▶ [WHAT YOU NEED TO DO] Set down the entries once more, exactly as they are written.

▶ [EXERCISE INPUTS]

##########

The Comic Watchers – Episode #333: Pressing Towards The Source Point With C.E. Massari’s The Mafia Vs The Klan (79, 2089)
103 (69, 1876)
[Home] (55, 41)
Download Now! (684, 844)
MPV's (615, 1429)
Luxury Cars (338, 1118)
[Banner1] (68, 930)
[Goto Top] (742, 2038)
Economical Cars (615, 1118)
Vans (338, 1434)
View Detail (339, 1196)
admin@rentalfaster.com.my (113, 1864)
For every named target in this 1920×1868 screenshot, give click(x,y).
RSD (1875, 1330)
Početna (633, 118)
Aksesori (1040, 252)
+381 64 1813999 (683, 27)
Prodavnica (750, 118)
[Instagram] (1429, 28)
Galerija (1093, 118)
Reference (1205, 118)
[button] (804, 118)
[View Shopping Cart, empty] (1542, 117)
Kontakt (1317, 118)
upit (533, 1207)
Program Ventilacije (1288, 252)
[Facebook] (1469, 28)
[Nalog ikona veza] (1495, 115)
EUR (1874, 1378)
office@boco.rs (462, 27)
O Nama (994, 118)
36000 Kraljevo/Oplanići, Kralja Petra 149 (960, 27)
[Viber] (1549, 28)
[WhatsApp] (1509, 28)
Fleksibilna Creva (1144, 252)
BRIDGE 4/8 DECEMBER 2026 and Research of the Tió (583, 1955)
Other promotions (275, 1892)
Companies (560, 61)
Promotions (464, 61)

##########

▶ [RESPONSE AREA]
The Comic Watchers – Episode #333: Pressing Towards The Source Point With C.E. Massari’s The Mafia Vs The Klan (79, 2089)
103 (69, 1876)
[Home] (55, 41)
Download Now! (684, 844)
MPV's (615, 1429)
Luxury Cars (338, 1118)
[Banner1] (68, 930)
[Goto Top] (742, 2038)
Economical Cars (615, 1118)
Vans (338, 1434)
View Detail (339, 1196)
admin@rentalfaster.com.my (113, 1864)
For every named target in this 1920×1868 screenshot, give click(x,y).
RSD (1875, 1330)
Početna (633, 118)
Aksesori (1040, 252)
+381 64 1813999 (683, 27)
Prodavnica (750, 118)
[Instagram] (1429, 28)
Galerija (1093, 118)
Reference (1205, 118)
[button] (804, 118)
[View Shopping Cart, empty] (1542, 117)
Kontakt (1317, 118)
upit (533, 1207)
Program Ventilacije (1288, 252)
[Facebook] (1469, 28)
[Nalog ikona veza] (1495, 115)
EUR (1874, 1378)
office@boco.rs (462, 27)
O Nama (994, 118)
36000 Kraljevo/Oplanići, Kralja Petra 149 (960, 27)
[Viber] (1549, 28)
[WhatsApp] (1509, 28)
Fleksibilna Creva (1144, 252)
BRIDGE 4/8 DECEMBER 2026 and Research of the Tió (583, 1955)
Other promotions (275, 1892)
Companies (560, 61)
Promotions (464, 61)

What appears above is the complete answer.